:: Activity ::
Output each line from the one that contains "Leandro Dias (539, 1113)" to the final line of the data below, exactly, and include nothing else.

== Exercise material

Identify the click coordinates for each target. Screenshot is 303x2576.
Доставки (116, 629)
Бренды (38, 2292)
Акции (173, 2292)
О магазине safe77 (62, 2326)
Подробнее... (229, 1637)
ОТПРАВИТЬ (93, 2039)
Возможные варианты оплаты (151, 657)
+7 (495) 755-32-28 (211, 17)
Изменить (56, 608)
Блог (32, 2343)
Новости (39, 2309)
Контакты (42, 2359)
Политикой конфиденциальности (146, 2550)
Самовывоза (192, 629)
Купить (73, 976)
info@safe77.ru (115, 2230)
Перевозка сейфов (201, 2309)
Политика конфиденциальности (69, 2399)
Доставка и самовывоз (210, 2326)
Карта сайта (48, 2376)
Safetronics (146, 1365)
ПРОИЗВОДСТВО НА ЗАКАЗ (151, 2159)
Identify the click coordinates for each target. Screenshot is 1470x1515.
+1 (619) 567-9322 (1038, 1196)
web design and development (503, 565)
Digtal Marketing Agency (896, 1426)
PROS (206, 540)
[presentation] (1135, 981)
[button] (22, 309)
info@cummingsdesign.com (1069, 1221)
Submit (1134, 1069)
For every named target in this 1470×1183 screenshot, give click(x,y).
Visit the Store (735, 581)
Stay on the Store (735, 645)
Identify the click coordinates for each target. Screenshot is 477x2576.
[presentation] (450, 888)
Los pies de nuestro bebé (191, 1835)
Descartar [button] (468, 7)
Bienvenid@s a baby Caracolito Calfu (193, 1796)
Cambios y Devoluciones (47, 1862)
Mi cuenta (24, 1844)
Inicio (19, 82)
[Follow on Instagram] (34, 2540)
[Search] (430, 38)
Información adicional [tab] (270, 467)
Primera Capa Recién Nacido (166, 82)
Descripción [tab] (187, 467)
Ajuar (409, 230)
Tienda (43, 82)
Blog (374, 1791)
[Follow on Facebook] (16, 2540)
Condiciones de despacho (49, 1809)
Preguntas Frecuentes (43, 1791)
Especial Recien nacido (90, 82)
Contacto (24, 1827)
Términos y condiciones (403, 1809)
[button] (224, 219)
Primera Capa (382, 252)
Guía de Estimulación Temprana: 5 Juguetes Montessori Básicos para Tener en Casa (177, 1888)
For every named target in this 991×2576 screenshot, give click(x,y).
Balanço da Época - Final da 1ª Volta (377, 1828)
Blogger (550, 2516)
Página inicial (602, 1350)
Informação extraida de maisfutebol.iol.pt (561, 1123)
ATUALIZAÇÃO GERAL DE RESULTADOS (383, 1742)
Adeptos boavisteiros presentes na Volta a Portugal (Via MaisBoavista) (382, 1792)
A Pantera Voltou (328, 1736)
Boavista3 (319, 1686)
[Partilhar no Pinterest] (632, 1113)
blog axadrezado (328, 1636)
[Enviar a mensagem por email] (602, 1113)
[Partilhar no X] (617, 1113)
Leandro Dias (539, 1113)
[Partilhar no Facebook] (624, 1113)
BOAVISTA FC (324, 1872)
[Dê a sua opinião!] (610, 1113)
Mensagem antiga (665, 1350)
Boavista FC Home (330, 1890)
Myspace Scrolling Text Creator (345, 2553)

====

:: Exercise response ::
Leandro Dias (539, 1113)
[Partilhar no Facebook] (624, 1113)
BOAVISTA FC (324, 1872)
[Dê a sua opinião!] (610, 1113)
Mensagem antiga (665, 1350)
Boavista FC Home (330, 1890)
Myspace Scrolling Text Creator (345, 2553)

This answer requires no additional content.